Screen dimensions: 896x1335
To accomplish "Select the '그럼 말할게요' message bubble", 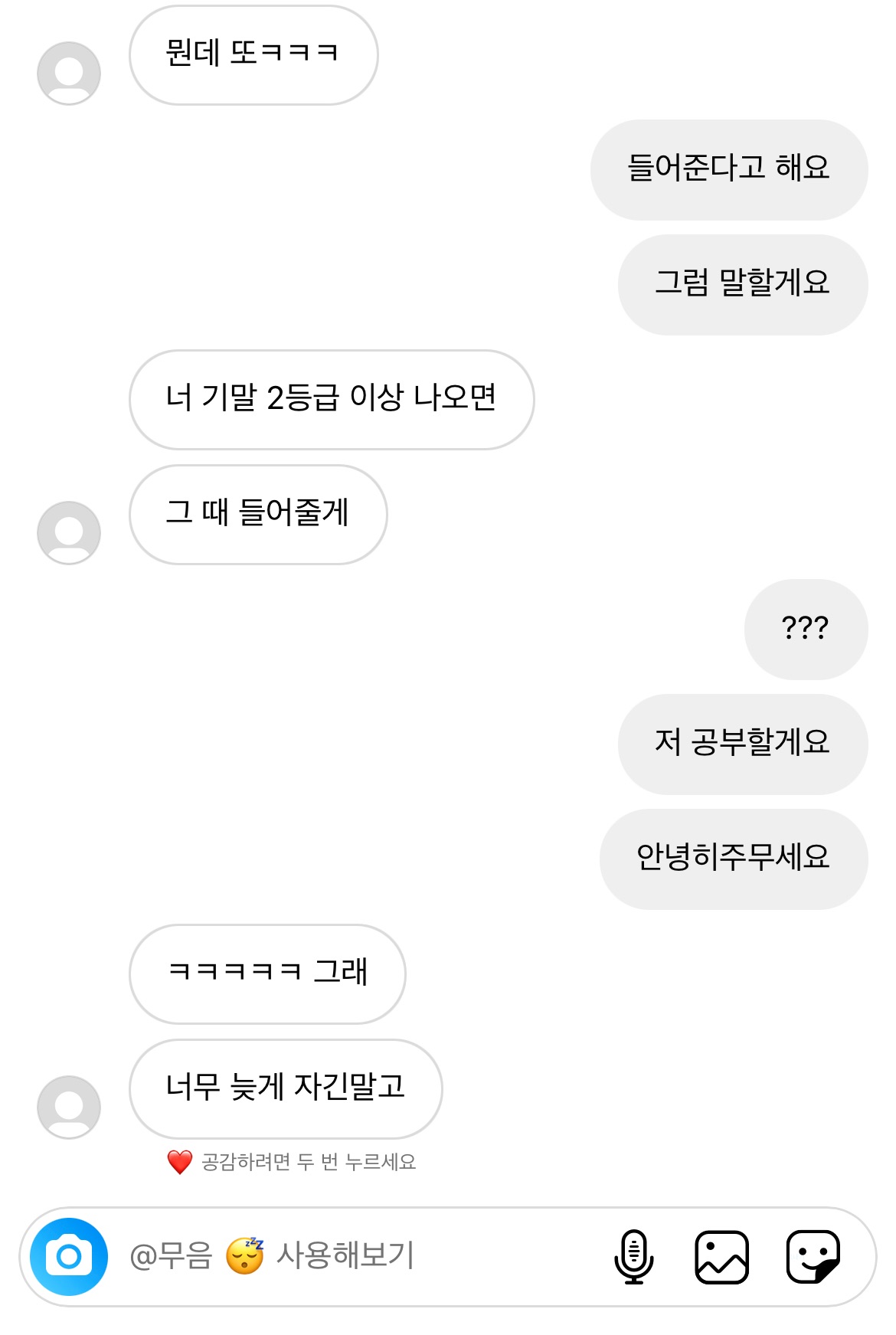I will point(742,284).
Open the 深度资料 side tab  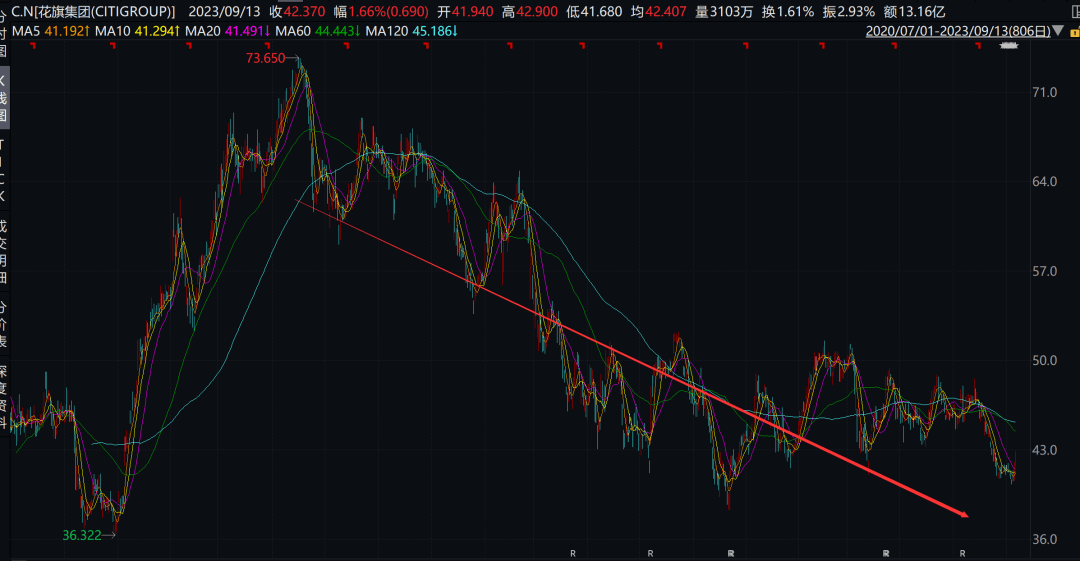[3, 396]
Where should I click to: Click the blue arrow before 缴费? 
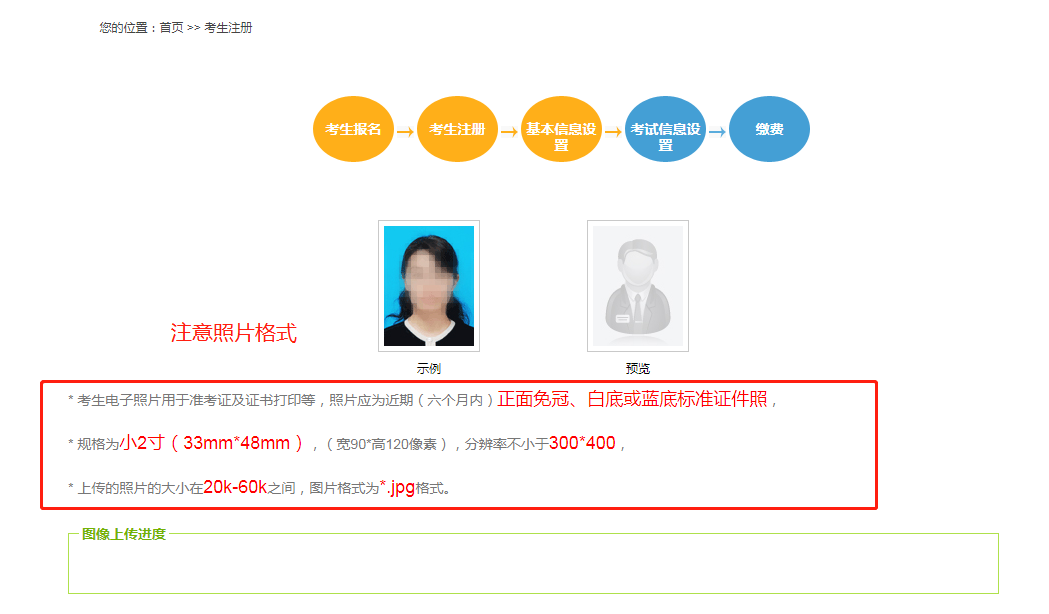pos(717,131)
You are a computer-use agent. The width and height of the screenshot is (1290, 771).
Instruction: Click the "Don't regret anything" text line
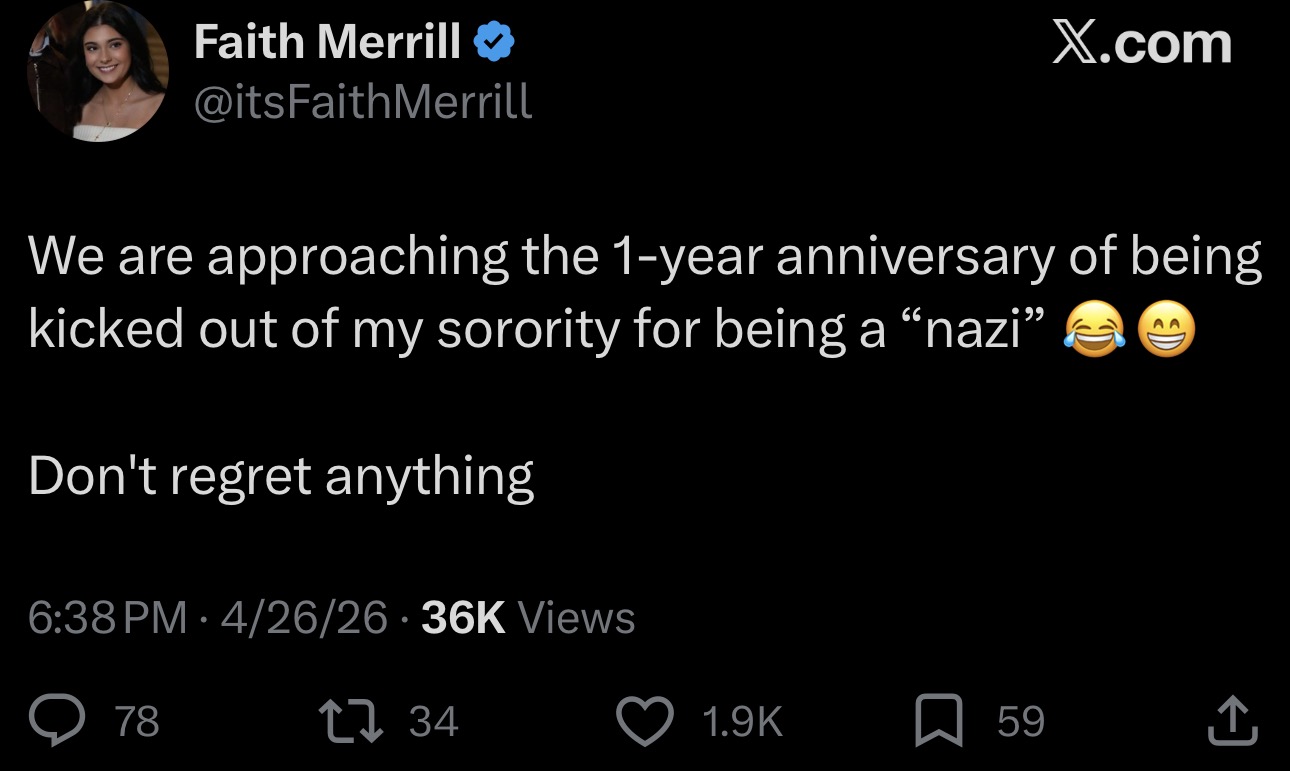tap(281, 478)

⁂

_PROBLEM DESCRIPTION_
Take only the line containing "Instruction: Click the" and every line after it to the end of the entries, and copy them exactly, pictures excluded.

_ANSWER SECTION_
Instruction: Click the "Don't regret anything" text line
tap(281, 478)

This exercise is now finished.